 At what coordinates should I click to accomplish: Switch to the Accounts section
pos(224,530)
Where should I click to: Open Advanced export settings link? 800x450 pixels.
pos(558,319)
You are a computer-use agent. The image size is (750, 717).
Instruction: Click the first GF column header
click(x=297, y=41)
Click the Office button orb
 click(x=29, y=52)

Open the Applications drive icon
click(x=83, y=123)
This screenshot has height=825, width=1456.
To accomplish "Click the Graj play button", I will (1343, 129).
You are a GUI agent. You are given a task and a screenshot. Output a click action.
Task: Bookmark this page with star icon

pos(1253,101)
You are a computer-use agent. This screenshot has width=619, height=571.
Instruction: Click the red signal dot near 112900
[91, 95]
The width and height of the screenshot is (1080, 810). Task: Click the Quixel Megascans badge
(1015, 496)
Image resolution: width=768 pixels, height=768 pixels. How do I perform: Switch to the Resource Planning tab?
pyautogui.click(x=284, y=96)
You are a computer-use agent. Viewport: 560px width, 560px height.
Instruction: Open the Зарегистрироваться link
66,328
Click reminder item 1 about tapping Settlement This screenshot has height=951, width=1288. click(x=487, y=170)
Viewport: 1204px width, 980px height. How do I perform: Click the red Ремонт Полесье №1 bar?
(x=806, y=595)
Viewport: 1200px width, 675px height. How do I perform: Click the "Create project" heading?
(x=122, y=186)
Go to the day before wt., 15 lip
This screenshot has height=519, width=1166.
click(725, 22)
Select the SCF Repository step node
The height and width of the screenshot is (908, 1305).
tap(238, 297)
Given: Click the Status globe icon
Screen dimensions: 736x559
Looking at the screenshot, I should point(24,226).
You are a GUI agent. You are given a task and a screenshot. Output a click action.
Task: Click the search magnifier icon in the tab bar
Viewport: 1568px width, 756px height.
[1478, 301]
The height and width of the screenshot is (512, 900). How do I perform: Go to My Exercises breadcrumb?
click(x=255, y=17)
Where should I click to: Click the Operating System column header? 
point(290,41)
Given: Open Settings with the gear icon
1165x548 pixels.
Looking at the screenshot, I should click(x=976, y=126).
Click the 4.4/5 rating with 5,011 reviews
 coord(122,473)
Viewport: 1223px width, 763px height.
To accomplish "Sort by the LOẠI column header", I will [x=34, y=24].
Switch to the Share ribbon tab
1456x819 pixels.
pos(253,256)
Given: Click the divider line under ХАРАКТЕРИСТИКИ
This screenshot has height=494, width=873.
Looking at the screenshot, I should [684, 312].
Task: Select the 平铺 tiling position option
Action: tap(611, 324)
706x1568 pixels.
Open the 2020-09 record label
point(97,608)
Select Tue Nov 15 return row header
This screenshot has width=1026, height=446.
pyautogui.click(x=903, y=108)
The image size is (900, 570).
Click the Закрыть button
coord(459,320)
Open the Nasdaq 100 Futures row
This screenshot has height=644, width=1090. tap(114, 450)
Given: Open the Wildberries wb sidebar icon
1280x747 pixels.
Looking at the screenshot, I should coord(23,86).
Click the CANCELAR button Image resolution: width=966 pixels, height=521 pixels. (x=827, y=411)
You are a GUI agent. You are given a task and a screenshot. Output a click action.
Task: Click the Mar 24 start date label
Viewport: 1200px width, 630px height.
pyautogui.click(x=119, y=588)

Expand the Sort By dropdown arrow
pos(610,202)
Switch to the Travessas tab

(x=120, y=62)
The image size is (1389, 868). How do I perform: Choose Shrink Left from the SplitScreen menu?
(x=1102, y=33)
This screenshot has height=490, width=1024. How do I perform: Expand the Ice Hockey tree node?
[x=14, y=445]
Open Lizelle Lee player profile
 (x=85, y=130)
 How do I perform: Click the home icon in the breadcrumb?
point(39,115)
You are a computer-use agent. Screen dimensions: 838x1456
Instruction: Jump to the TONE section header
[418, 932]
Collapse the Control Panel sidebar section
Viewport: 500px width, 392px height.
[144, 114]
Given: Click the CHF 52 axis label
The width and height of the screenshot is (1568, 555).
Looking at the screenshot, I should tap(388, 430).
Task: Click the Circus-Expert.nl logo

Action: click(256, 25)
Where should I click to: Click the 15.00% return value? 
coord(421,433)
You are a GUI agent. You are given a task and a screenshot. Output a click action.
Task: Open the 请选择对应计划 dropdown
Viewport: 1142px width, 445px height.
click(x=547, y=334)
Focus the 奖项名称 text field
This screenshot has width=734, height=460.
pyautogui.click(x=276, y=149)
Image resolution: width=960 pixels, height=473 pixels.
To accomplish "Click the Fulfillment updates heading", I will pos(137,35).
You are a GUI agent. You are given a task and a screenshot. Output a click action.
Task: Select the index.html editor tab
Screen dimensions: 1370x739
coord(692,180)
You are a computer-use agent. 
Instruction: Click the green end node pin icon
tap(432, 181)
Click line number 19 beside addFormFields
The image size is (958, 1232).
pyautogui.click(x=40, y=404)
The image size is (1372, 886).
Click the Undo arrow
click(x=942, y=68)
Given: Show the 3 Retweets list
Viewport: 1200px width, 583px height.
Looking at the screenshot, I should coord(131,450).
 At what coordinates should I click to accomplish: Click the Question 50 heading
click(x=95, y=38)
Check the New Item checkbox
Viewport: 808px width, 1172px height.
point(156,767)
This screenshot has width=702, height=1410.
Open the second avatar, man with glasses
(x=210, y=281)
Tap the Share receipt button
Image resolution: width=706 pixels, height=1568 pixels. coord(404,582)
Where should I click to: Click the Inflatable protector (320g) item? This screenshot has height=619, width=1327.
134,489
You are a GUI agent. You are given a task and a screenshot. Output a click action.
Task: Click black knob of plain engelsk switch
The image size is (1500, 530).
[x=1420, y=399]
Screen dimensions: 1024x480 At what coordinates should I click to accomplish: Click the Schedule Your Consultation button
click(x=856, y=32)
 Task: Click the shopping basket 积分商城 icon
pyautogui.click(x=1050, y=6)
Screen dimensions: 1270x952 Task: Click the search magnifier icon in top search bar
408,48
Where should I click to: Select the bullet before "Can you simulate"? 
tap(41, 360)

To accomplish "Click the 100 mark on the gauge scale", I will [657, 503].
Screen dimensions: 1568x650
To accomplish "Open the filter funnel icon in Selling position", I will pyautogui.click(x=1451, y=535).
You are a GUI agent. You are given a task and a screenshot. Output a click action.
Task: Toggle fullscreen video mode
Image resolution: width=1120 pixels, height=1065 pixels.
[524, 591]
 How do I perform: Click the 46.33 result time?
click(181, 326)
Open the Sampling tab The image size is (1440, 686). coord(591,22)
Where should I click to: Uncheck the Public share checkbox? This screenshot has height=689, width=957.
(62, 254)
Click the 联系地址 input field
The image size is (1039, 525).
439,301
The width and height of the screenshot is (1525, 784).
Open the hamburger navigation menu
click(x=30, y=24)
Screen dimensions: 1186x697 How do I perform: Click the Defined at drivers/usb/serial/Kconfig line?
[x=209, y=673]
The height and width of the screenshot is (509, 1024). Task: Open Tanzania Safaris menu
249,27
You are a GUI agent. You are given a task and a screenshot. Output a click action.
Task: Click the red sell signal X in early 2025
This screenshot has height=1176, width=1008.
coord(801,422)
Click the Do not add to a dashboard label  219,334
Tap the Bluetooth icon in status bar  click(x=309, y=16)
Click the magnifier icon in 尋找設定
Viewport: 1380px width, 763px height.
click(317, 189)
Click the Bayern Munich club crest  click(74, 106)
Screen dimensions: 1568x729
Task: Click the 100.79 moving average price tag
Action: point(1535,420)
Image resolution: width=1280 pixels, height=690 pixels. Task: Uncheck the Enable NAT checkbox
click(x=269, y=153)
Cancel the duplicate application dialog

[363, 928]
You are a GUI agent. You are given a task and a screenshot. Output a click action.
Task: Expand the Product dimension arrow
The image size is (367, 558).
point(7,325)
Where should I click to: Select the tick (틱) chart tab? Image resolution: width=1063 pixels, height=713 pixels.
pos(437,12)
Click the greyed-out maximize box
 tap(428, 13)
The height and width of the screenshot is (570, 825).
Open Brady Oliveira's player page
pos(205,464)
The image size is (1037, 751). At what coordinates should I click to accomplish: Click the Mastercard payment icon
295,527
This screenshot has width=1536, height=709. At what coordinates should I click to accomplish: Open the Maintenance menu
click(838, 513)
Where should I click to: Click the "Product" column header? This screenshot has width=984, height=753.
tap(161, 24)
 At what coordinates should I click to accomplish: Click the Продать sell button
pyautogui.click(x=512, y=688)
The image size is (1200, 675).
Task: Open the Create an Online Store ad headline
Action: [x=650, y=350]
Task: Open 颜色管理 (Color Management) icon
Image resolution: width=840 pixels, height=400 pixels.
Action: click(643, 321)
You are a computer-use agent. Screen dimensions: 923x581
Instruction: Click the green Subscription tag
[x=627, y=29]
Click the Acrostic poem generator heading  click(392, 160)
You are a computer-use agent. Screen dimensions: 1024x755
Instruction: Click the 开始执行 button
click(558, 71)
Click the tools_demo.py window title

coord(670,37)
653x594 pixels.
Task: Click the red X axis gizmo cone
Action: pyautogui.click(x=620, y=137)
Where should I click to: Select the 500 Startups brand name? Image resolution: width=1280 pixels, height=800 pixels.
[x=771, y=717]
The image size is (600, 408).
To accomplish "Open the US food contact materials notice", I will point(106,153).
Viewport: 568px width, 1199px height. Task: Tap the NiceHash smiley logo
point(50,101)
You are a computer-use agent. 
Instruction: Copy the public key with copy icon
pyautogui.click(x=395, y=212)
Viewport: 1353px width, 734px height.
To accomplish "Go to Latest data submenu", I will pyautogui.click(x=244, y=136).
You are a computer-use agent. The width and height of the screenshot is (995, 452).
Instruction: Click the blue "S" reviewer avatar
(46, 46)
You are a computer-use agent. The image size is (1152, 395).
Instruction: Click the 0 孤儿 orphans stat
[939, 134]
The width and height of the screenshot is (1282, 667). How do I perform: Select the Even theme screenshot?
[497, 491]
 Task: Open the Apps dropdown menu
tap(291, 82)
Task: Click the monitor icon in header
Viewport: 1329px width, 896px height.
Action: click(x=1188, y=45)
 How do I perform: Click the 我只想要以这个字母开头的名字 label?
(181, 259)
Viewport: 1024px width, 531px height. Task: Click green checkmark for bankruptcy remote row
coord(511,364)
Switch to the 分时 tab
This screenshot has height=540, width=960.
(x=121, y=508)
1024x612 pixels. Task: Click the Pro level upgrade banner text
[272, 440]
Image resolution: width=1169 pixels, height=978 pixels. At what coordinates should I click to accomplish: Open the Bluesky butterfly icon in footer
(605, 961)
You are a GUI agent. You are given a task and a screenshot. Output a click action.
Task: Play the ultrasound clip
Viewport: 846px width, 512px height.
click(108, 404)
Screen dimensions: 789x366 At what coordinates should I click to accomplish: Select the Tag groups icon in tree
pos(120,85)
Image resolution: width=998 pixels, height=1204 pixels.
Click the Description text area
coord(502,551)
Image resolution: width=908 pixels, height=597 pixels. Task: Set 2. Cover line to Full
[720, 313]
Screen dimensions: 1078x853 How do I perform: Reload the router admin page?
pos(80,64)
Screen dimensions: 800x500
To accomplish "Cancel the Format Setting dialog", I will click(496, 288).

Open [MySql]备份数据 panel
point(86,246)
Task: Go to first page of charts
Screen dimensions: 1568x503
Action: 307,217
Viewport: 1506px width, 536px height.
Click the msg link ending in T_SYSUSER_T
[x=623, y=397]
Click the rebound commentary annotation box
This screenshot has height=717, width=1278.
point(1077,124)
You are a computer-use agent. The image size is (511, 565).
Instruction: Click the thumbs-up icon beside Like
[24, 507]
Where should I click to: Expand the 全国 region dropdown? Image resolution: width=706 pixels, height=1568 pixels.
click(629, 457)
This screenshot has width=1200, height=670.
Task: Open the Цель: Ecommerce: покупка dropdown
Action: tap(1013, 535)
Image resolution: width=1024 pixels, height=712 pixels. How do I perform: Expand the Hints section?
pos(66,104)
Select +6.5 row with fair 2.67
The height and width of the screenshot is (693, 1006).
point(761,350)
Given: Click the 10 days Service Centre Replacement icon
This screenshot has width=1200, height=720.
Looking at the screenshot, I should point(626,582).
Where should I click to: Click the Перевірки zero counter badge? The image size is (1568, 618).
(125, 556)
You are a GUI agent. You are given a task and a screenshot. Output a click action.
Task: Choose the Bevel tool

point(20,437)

### [Task goal]
Using the listing above, copy exactly the line that contains "Viewport: 1329px width, 896px height.", the line that contains "Image resolution: width=998", and each line that falls between them.

### [Completed task]
Viewport: 1329px width, 896px height.
Action: click(x=1188, y=45)
 How do I perform: Click the 我只想要以这个字母开头的名字 label?
(181, 259)
Viewport: 1024px width, 531px height. Task: Click green checkmark for bankruptcy remote row
coord(511,364)
Switch to the 分时 tab
This screenshot has height=540, width=960.
(x=121, y=508)
1024x612 pixels. Task: Click the Pro level upgrade banner text
[272, 440]
Image resolution: width=1169 pixels, height=978 pixels. At what coordinates should I click to accomplish: Open the Bluesky butterfly icon in footer
(605, 961)
You are a GUI agent. You are given a task and a screenshot. Output a click action.
Task: Play the ultrasound clip
Viewport: 846px width, 512px height.
click(108, 404)
Screen dimensions: 789x366 At what coordinates should I click to accomplish: Select the Tag groups icon in tree
pos(120,85)
Image resolution: width=998 pixels, height=1204 pixels.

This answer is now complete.